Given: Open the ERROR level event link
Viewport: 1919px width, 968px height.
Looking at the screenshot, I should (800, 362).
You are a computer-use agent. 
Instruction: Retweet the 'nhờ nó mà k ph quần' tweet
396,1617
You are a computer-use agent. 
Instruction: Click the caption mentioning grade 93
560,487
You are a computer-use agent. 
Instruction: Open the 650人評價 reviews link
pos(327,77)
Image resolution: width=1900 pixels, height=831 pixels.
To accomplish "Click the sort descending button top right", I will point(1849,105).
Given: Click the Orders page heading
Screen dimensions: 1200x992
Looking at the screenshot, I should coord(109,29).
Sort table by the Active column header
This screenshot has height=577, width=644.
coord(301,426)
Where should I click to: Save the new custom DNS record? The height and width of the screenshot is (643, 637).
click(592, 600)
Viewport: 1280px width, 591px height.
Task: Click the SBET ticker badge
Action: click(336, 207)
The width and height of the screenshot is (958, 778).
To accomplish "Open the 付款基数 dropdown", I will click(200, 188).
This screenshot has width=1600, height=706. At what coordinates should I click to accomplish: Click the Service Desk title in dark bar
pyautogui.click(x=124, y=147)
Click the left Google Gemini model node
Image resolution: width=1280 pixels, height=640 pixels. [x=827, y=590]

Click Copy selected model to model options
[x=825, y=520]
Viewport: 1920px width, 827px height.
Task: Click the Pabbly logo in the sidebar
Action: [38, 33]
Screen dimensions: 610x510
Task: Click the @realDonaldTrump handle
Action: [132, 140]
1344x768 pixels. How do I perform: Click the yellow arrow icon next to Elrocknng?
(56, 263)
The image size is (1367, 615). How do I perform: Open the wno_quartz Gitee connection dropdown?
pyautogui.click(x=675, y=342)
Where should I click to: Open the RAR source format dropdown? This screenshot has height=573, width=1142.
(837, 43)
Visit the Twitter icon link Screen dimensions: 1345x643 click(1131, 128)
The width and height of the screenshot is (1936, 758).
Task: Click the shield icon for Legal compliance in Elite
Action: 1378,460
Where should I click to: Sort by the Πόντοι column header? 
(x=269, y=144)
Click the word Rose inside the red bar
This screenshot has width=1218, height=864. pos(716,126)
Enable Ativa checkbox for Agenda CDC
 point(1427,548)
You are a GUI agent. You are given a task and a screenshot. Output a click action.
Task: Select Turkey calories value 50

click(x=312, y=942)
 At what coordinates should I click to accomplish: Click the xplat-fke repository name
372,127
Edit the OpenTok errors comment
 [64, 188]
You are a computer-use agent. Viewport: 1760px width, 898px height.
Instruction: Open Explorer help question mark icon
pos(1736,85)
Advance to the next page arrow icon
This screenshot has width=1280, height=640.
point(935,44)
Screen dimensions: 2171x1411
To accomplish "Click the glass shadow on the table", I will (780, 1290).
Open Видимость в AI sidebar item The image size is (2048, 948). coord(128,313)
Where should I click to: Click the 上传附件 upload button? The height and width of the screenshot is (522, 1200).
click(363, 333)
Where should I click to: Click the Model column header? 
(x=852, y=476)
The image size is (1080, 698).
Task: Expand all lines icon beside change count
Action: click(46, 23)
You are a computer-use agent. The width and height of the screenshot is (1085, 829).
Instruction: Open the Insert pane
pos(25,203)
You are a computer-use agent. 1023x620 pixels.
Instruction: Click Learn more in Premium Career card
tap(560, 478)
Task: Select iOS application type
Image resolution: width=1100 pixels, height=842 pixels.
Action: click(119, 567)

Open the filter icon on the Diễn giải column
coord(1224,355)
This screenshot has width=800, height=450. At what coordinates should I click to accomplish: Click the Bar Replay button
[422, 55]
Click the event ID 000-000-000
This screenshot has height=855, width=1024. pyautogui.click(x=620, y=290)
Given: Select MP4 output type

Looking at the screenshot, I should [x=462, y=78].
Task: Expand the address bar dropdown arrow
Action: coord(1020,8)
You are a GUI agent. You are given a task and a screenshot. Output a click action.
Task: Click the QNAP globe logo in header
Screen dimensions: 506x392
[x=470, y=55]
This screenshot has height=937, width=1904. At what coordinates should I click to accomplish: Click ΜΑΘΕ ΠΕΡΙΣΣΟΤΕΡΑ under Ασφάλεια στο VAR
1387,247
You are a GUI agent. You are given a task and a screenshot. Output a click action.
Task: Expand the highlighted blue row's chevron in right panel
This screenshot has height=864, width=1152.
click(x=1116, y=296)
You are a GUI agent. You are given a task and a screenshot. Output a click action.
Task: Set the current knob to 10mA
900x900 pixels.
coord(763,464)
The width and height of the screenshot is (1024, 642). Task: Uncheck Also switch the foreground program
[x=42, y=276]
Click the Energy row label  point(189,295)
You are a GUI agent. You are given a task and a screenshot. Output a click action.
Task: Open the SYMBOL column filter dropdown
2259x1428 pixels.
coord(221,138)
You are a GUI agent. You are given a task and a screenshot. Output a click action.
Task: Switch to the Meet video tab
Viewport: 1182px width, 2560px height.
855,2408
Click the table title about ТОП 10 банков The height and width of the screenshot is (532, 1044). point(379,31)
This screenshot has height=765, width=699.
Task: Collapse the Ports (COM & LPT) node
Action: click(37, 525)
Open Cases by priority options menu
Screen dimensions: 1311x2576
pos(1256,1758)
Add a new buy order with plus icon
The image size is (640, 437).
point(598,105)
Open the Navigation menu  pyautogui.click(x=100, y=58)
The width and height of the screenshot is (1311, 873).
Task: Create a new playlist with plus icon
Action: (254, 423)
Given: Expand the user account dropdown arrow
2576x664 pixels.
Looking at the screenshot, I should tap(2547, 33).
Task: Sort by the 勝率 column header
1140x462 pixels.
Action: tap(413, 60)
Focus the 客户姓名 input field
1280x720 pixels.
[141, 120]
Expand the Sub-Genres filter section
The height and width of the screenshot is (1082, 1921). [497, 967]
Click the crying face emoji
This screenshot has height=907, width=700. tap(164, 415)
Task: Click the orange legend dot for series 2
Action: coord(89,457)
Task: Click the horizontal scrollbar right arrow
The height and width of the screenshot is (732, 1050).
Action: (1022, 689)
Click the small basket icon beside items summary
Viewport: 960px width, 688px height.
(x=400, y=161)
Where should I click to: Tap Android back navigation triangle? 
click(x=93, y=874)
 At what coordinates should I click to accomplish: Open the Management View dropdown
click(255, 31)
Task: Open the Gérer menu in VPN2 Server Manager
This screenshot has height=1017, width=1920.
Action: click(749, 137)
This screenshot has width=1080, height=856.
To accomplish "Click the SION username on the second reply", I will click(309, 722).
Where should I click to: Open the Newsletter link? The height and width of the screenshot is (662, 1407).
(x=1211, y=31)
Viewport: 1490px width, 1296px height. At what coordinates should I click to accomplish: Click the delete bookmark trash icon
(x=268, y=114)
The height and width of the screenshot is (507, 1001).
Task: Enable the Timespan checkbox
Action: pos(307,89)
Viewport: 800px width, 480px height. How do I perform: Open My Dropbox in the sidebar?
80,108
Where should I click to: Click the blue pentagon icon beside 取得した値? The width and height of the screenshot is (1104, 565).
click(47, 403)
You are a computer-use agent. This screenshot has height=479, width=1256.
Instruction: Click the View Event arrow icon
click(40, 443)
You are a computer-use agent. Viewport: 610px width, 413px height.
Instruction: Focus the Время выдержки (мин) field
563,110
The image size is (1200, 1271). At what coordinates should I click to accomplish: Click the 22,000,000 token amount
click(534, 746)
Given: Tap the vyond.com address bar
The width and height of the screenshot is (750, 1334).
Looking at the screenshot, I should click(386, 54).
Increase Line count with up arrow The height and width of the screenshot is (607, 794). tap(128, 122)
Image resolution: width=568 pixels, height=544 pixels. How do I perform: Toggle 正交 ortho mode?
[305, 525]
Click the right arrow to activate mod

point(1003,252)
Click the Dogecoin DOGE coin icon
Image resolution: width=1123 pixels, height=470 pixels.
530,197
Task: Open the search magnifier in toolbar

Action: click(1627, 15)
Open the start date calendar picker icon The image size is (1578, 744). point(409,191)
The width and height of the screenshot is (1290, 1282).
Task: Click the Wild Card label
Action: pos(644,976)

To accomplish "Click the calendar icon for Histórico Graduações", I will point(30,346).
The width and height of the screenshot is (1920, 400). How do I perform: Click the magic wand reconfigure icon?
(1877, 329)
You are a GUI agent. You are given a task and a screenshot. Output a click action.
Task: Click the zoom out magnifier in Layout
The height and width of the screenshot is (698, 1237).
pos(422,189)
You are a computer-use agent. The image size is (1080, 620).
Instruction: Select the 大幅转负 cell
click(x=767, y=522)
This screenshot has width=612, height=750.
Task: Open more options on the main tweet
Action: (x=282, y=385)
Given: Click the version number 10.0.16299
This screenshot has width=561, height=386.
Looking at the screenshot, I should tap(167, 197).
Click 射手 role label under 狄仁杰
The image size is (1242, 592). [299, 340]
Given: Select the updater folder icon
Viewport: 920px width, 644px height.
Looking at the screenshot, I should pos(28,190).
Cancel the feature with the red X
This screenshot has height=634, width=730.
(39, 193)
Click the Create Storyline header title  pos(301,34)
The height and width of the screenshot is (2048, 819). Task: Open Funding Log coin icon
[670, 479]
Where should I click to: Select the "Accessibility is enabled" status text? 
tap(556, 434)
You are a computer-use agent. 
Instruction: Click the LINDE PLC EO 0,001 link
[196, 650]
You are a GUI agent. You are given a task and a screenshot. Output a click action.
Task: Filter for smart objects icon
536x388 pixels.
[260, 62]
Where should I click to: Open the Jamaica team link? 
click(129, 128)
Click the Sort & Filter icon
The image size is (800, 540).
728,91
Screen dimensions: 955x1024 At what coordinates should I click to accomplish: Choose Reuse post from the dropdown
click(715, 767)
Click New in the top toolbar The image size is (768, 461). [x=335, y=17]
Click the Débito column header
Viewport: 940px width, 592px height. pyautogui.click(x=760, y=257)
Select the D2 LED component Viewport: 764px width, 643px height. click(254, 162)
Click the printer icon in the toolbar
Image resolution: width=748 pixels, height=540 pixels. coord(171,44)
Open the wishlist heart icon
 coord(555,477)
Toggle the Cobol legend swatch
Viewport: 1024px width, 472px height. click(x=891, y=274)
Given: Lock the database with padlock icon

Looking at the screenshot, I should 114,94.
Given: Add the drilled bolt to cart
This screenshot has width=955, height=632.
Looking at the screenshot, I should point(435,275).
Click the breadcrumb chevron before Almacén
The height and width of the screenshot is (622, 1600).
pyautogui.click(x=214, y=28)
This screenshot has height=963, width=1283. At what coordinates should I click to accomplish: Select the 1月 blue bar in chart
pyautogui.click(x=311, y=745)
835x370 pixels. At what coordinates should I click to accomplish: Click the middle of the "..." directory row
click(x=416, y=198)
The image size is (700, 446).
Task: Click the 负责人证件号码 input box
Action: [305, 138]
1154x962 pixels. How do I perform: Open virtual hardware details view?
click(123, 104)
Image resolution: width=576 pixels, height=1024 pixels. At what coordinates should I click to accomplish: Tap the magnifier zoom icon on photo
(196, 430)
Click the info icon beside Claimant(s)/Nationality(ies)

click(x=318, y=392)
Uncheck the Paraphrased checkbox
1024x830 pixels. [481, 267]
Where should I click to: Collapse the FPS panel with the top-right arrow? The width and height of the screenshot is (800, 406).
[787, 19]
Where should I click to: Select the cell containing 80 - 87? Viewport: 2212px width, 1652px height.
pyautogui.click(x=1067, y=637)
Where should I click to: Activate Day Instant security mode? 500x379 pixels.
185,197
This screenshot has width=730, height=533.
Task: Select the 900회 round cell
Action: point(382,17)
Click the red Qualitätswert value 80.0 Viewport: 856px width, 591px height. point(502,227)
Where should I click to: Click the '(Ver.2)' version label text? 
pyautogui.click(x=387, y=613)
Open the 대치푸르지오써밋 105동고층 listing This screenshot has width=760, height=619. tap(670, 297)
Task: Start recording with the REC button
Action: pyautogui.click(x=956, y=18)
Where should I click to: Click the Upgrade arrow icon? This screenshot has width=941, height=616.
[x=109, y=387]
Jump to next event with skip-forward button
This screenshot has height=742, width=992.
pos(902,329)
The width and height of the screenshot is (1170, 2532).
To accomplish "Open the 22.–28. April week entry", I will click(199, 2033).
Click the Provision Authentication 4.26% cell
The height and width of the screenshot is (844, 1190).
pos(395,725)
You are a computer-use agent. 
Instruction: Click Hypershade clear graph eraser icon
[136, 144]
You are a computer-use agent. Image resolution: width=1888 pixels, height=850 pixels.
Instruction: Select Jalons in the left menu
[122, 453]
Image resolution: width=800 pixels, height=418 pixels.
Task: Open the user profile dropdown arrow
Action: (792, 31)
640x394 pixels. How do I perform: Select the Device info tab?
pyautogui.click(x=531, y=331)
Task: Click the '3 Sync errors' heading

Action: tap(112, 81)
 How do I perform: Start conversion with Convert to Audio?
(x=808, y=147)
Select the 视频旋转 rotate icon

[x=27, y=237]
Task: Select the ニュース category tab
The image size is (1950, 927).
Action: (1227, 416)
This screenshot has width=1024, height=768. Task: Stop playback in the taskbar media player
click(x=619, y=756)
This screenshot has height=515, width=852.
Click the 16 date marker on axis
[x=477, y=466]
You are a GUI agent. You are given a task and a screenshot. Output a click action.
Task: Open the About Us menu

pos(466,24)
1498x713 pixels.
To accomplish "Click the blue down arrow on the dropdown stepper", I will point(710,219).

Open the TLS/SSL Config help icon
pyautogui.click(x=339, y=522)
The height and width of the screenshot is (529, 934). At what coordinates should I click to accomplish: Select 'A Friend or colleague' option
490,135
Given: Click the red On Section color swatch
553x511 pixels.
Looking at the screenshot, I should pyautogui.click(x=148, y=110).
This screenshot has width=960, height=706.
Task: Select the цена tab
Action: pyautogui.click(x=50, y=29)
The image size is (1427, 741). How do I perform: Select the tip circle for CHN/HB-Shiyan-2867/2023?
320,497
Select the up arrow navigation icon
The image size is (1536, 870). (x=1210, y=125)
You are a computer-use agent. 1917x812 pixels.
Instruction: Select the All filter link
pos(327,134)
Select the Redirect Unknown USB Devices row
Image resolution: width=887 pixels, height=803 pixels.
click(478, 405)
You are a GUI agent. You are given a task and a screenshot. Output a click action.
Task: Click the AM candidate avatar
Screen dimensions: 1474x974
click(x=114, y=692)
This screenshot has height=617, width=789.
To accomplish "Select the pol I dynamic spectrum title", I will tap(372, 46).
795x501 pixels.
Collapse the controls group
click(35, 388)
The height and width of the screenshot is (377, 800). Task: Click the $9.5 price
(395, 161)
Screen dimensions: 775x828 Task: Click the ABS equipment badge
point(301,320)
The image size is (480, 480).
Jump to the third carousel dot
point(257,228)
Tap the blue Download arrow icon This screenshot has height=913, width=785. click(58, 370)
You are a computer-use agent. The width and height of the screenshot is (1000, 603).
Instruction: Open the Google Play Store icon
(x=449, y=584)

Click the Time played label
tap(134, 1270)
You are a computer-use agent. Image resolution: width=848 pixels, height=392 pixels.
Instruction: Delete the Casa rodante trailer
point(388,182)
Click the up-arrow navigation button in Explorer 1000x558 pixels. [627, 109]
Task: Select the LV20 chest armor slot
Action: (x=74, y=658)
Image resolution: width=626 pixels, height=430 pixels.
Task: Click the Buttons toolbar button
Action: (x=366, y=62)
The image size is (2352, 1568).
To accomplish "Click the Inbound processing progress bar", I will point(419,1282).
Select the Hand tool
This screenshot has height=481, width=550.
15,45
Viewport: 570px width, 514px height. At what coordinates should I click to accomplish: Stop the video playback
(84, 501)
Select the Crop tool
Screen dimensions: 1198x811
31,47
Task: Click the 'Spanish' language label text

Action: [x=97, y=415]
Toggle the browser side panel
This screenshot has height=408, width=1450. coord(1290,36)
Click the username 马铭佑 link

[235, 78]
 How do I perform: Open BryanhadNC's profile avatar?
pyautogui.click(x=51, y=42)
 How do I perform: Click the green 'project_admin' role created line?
=======
- _Exercise brief_: Look through the entries above for the word "will". Copy every line where it shows up.

- _Solution to this exercise_:
To accomplish "Click the sort descending button top right", I will point(1849,105).
To accomplish "Open the 付款基数 dropdown", I will click(200, 188).
To accomplish "Click the glass shadow on the table", I will (780, 1290).
To accomplish "Click the SION username on the second reply", I will click(309, 722).
To accomplish "Click the calendar icon for Histórico Graduações", I will point(30,346).
To accomplish "Open the 22.–28. April week entry", I will click(199, 2033).
To accomplish "Click the blue down arrow on the dropdown stepper", I will point(710,219).
To accomplish "Select the pol I dynamic spectrum title", I will tap(372, 46).
To accomplish "Click the Inbound processing progress bar", I will point(419,1282).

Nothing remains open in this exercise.